### Постановка задачи
Перепишите без изменений из приведенного ниже фрагмента о житницах безумного богача всё от слов «Но никакое искусное» вплоть до слов «а житницы пусты.».

====== Фрагмент документа ======

Но никакое искусное предприятие не перехитрит Божия изволения, и человеческое примышление не препобедит непреложного суда, в ничто обращающего усилия думающих, будто бы могут в чем-либо успеть рачительностию собственных сил своих. Вот ничего не оставил не сделанным для безопасности безумец и обманулся в надежде: житницы целы, а положенного в них нет; замки и печати не повреждены, а пшеница ушла; стена не подкопана, кровля не снята, а житницы пусты.
Все служившее к безопасности цело и ни в чем не потерпело ущерба, а запасы разошлись вне, возбуждают удивление в видящих и великий стыд причиняют собиравшему, который никак не может утаить обличения своего в неразумии, столь многочисленными обличителями бесчеловечия имея зерна пшеницы, по Божию мановению необычайным образом явно рассыпанные в виде малого количества праха и оставившие внутри памятники бесчувственности для всегдашнего напоминания собиравшему об его безумии, чтобы, смотря на оставшийся прах, дознал, что человеческое промышление не дальновидно, и не говорил более, что сказано им прежде: «Душе, имаши многа блага, лежаща на лета многа: яждь, пий и веселися» (ср. Лк. 12, 19), но по самому исходу дела нашел истинным то, что изрек вдохновенный и богоносный Исаия: «Якоже во сне жаждай аки пияй, воспрянув же еще жаждет, душа же его вотще надеяся: тако будет богатство» (Ис. 29, 8) нечестивых, возвеваемое и рассеваемое, как прах, хотя бы промышлением о сохранении положено было в местах самых недоступных.

====== Исходные данные ======

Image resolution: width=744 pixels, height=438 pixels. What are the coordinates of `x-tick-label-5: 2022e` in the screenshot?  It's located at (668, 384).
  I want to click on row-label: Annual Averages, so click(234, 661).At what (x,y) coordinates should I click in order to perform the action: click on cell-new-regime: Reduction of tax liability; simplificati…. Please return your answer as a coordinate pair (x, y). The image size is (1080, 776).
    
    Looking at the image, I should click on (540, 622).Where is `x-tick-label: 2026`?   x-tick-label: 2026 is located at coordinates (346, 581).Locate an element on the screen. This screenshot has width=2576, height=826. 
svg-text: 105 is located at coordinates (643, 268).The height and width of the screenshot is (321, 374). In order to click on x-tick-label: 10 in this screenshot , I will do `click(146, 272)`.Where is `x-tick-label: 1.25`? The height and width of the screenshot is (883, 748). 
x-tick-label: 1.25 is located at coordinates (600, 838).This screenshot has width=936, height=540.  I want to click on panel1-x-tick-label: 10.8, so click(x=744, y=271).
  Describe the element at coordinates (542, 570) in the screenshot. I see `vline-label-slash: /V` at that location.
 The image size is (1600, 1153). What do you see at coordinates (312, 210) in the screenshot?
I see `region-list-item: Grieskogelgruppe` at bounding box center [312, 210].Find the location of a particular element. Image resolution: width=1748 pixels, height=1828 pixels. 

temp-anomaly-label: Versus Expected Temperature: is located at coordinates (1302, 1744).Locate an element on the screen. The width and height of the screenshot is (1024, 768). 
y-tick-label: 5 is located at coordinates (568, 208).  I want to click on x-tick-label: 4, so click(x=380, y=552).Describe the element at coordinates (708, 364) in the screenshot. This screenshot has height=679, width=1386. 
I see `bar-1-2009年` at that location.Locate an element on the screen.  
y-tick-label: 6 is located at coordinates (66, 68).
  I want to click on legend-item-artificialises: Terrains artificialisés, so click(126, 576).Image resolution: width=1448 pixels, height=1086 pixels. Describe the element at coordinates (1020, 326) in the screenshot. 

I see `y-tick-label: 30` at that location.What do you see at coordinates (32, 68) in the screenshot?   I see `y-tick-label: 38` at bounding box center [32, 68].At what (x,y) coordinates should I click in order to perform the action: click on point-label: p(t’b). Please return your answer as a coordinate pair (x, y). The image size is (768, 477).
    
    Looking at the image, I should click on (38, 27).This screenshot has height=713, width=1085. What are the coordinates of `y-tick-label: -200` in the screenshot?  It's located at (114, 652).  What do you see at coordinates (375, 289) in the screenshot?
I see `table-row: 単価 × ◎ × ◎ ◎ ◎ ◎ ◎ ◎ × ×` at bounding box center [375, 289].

======

### Ответ
Но никакое искусное предприятие не перехитрит Божия изволения, и человеческое примышление не препобедит непреложного суда, в ничто обращающего усилия думающих, будто бы могут в чем-либо успеть рачительностию собственных сил своих. Вот ничего не оставил не сделанным для безопасности безумец и обманулся в надежде: житницы целы, а положенного в них нет; замки и печати не повреждены, а пшеница ушла; стена не подкопана, кровля не снята, а житницы пусты.